Ich habe Angst, dass alles viel zu schnell vorbei sein kann. Deshalb muss man die Gelegenheiten beim Schopf packen.
Der Weg zur Mode ist von da aus nicht mehr ganz so weit …
Nachdem das Baby auf der Welt und das Make-up lanciert war, habe ich zu meinem Mann
gemeint: „Hm, ich glaube, ich bringe jetzt mal ein T-Shirt heraus.“Der Nachhaltigkeitsaspekt kam aber erst später dazu, nachdem ich eine Doku über Fast Fashion gesehen hatte und total schockiert war. Ich bin in einen Secondhandshop gegangen, habe einen Blazer gesehen und eine junge Bekannte, die das Schneidern eigentlich schon ein wenig aufgegeben hatte, dazu überredet, daraus ein neues Stück zu kreieren. Eigentlich nur für ein Shooting, um den Leuten zu zeigen, was man aus einem alten Kleidungsstück noch herausholen kann. Aber aus dem einen Blazer wurden immer mehr. Am Ende hatten wir 40 Stücke zusammen, mit denen wir dann unsere erste Runway-Show im Cercle Cité organisiert haben.
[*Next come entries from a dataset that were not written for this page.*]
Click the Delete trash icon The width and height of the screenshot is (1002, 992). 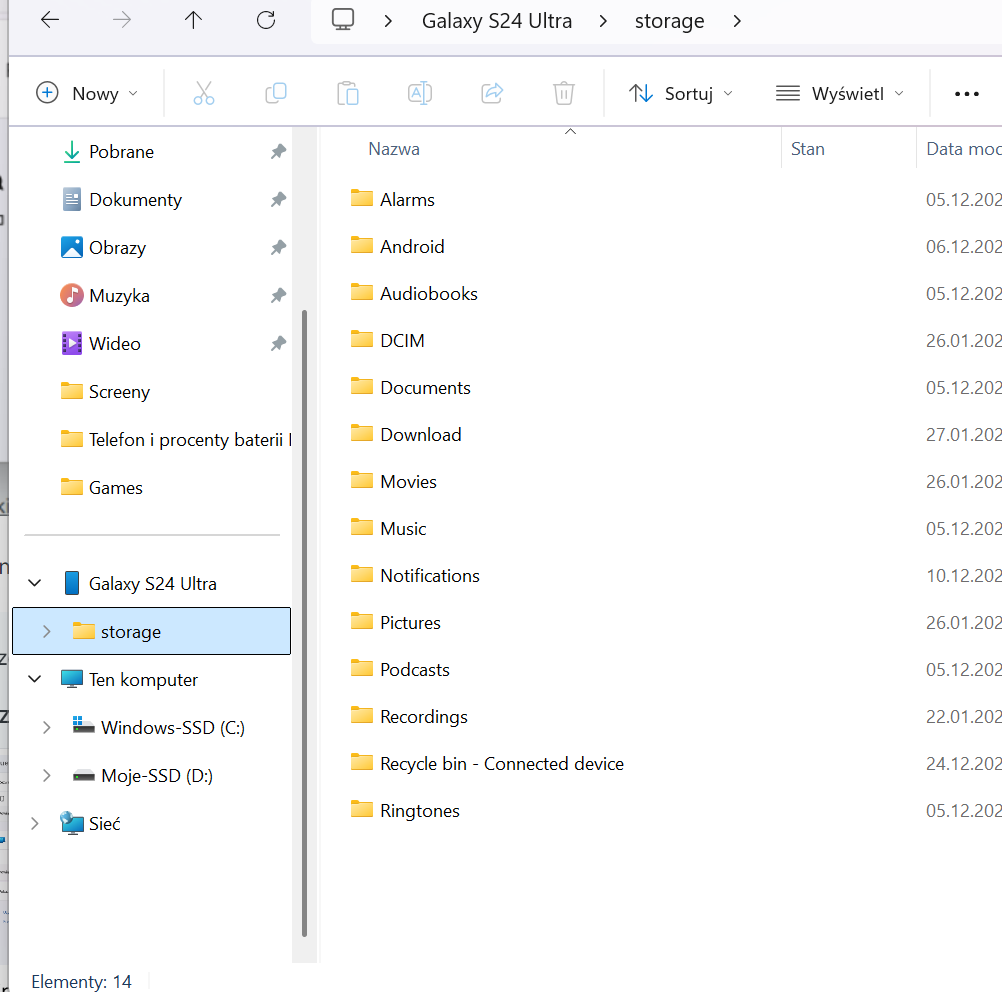point(564,94)
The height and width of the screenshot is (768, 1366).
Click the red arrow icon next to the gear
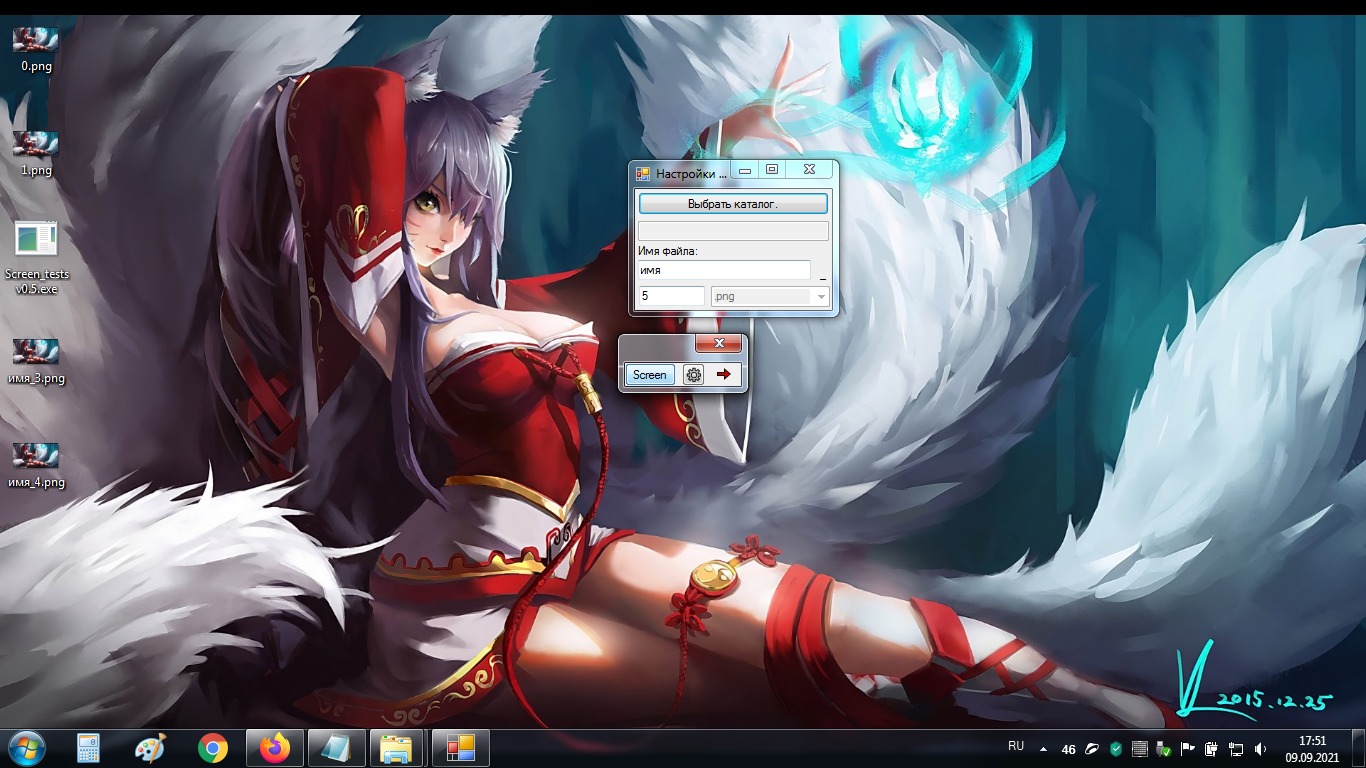pos(724,375)
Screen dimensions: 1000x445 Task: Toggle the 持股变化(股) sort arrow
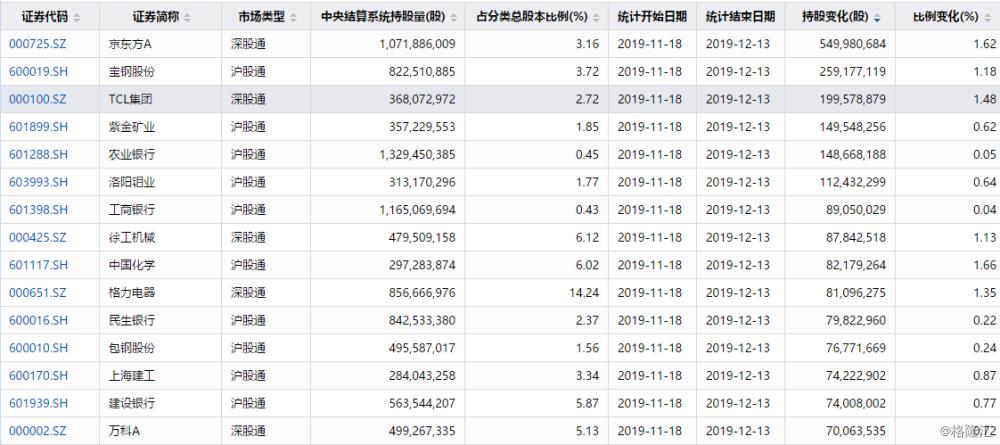(877, 18)
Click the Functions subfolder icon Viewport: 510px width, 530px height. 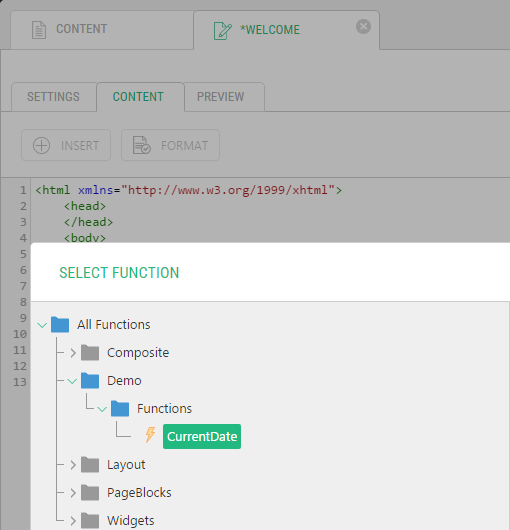120,408
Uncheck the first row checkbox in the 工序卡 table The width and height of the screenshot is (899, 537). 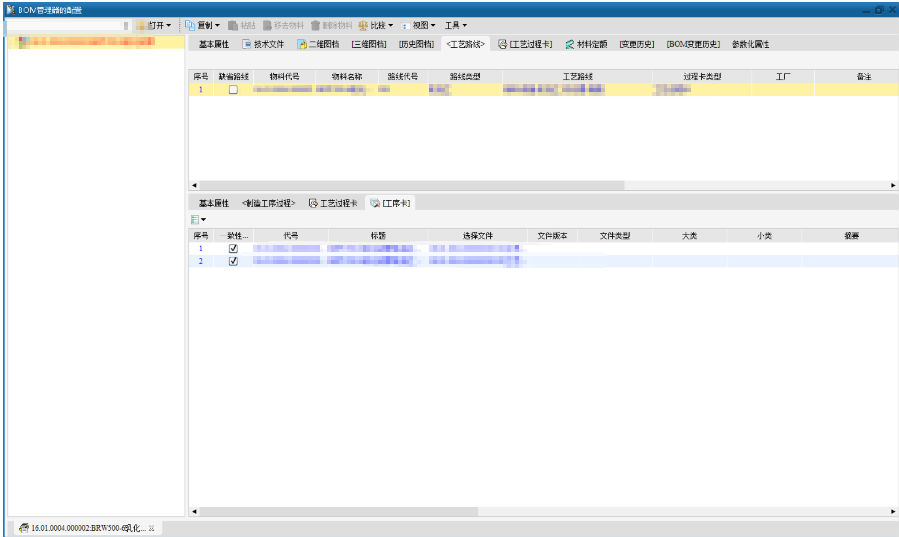point(233,249)
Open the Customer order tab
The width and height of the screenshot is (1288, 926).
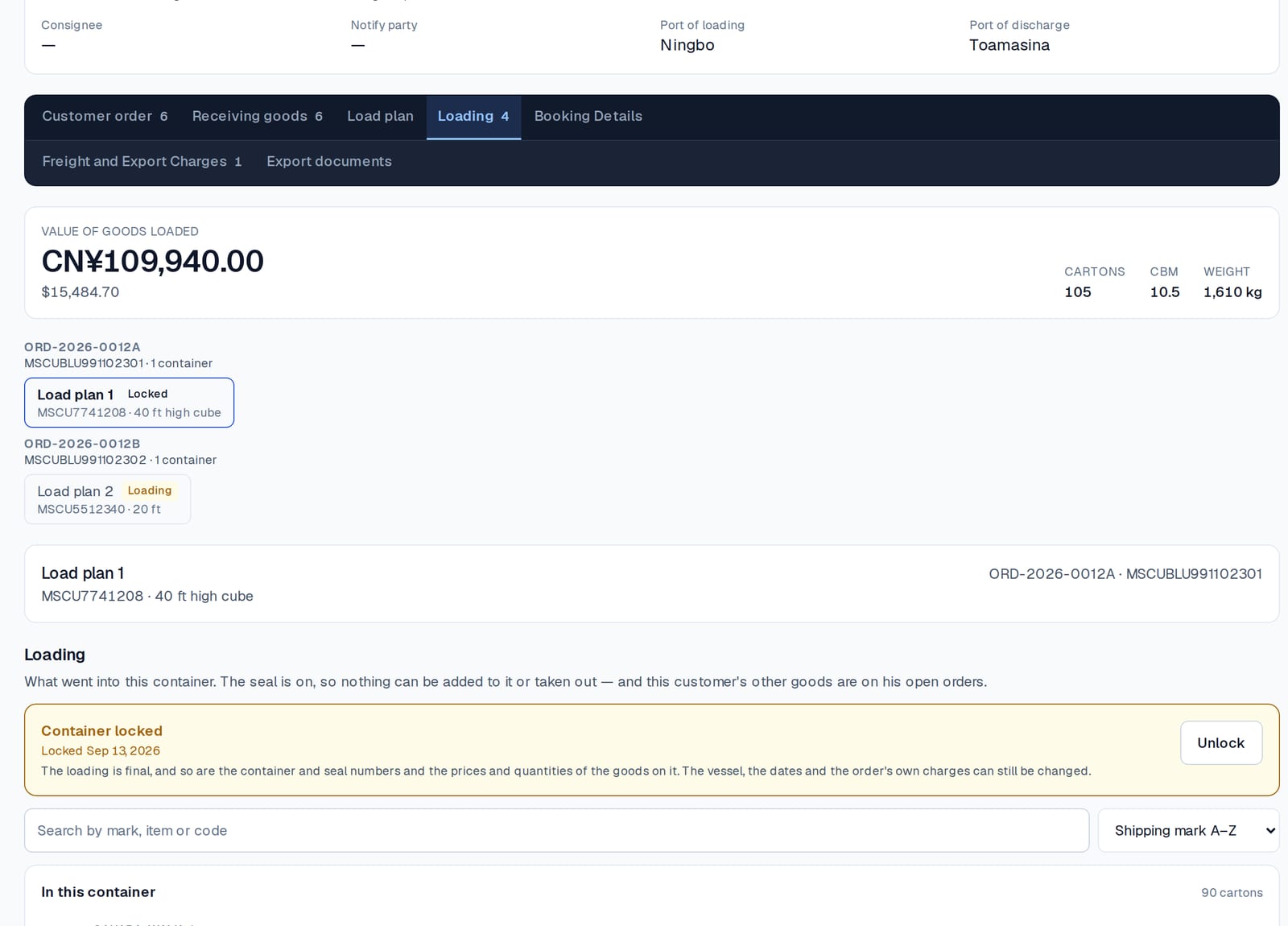[x=105, y=117]
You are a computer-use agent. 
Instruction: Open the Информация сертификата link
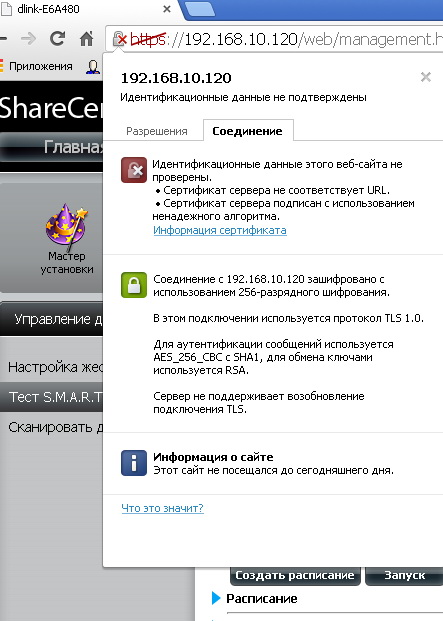(x=220, y=230)

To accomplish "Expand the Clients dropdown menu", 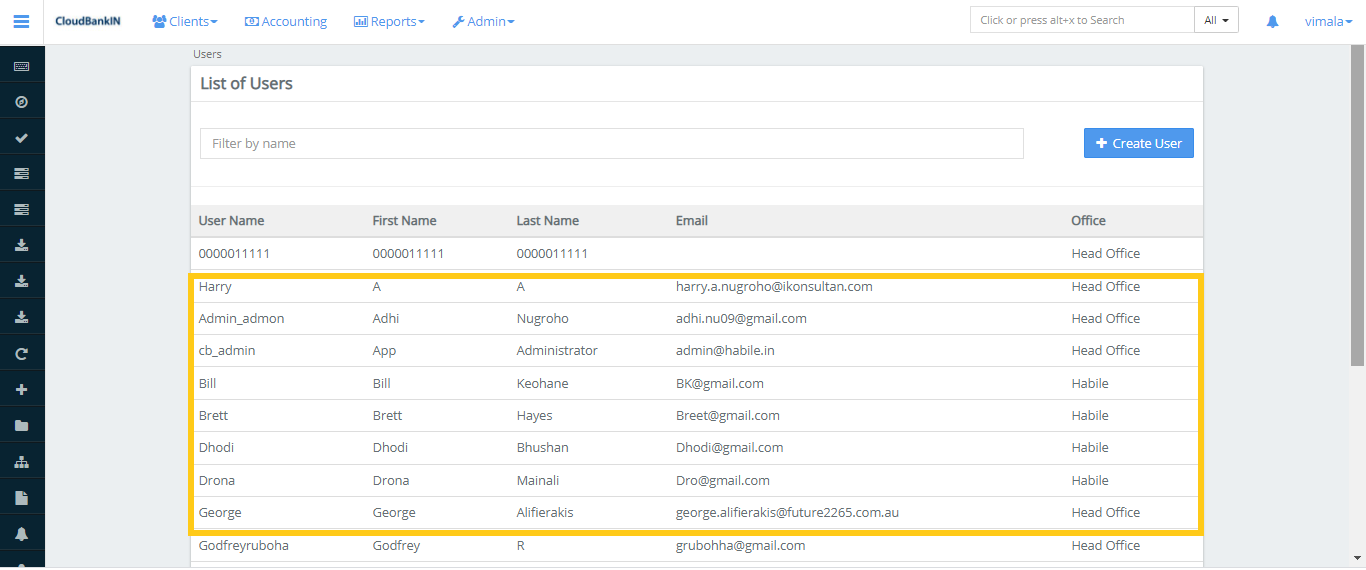I will [185, 21].
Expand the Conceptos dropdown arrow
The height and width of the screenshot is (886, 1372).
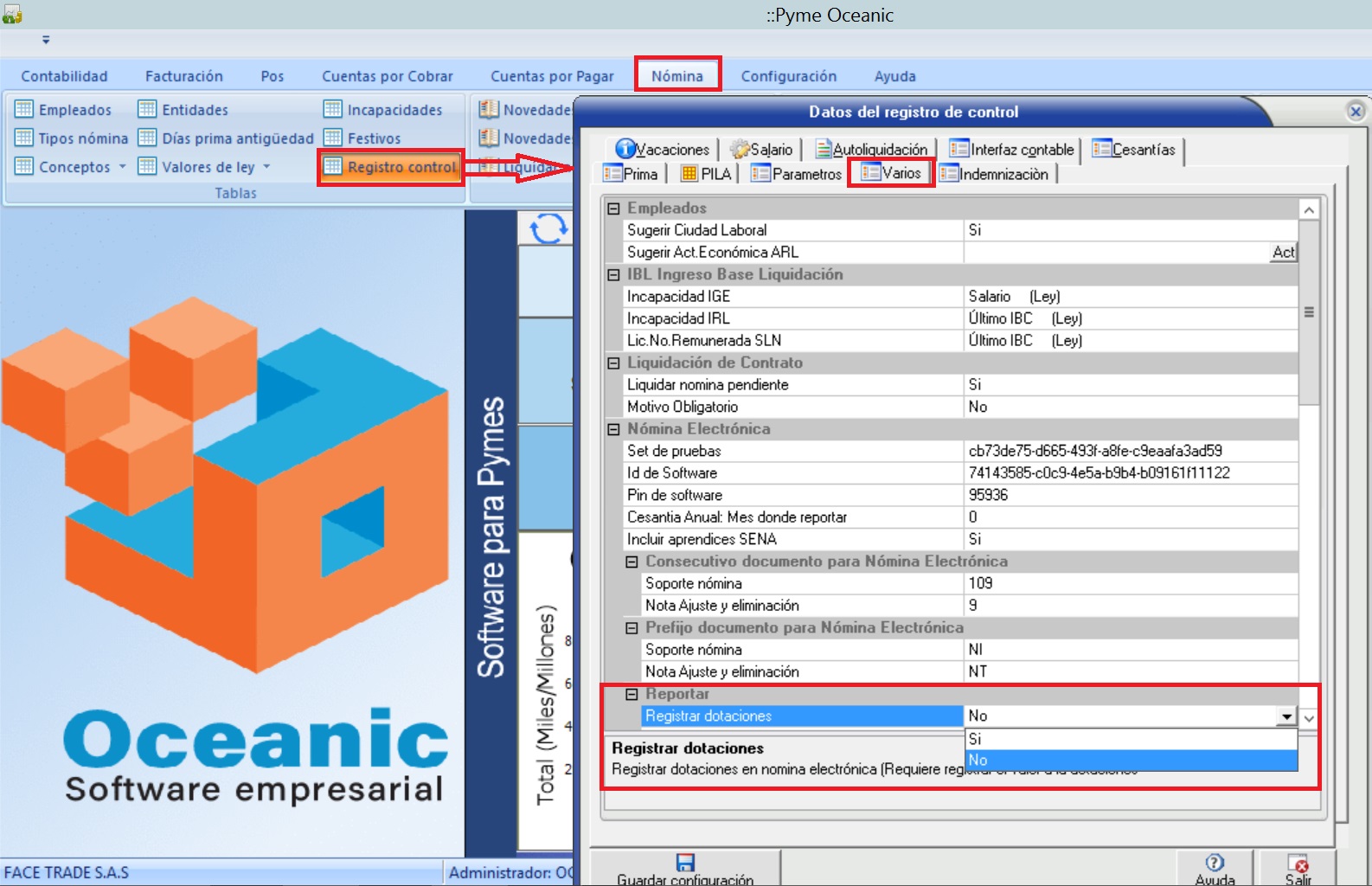[x=123, y=166]
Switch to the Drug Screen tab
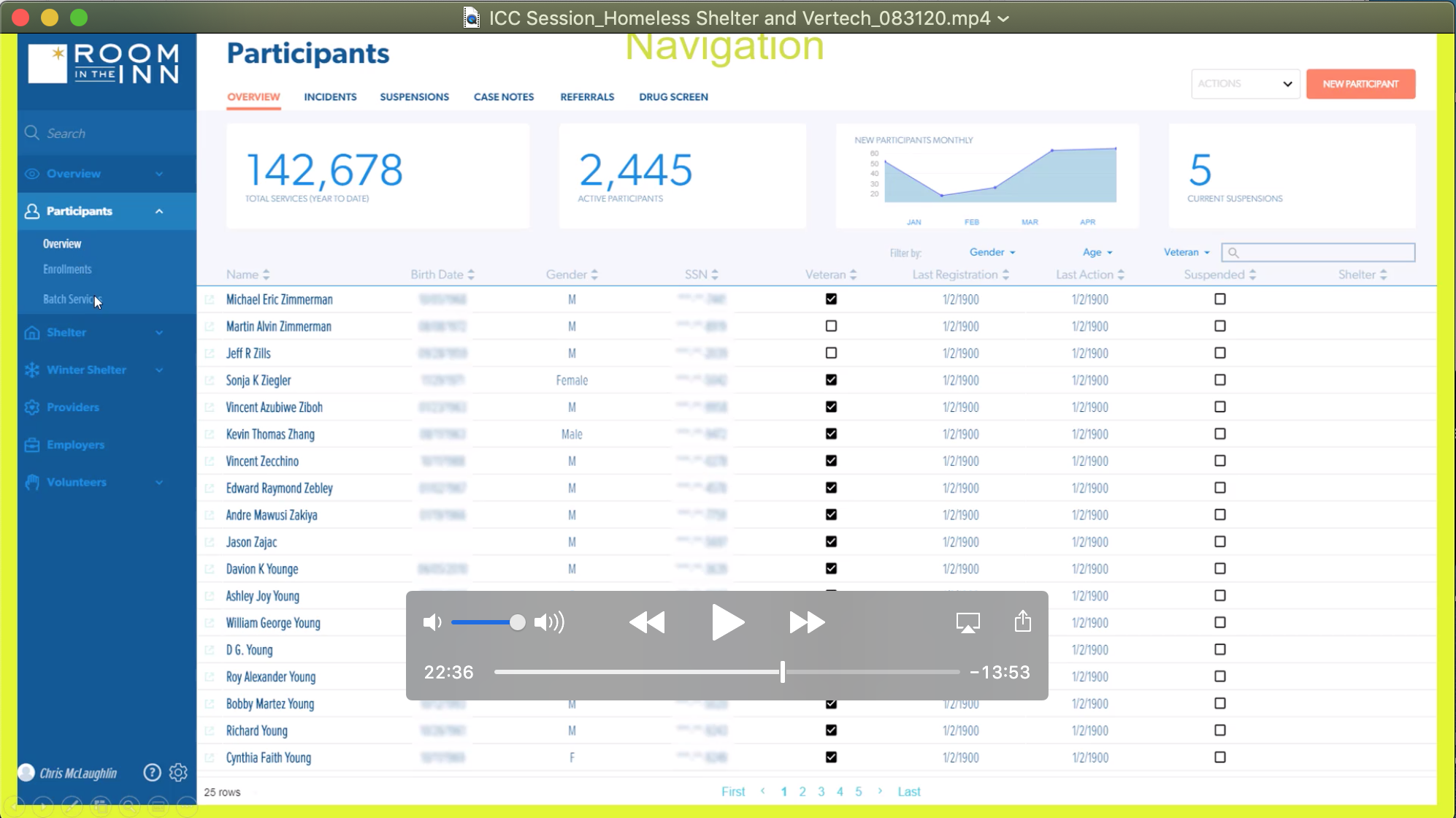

Es handelt sich um Einzelstücke?
Ob wir sie wirklich als Einzelstücke verkaufen, weiß ich noch nicht. Ich habe online schon mal nach nachhaltigen Stoffen gesucht. Dabei bin ich über ein Unternehmen in Europa gestolpert, das die übrig gebliebenen Stoffe der großen Modehäuser weiterverkauft. Die dürfen diese per Gesetz nämlich nicht mehr wegwerfen. Der Plan ist, die Outfits der Modenschau mit diesen Stoffen nachzuschneidern.